**EXERCISE REQUIREMENTS**
Pick out each line in the records below that contains the word "Task", and copy those lines.

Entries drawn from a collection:
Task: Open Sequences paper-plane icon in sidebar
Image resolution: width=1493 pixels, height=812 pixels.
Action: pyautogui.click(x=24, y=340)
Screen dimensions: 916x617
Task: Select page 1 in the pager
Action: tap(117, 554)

**COMPLETE ANSWER**
Task: Open Sequences paper-plane icon in sidebar
Task: Select page 1 in the pager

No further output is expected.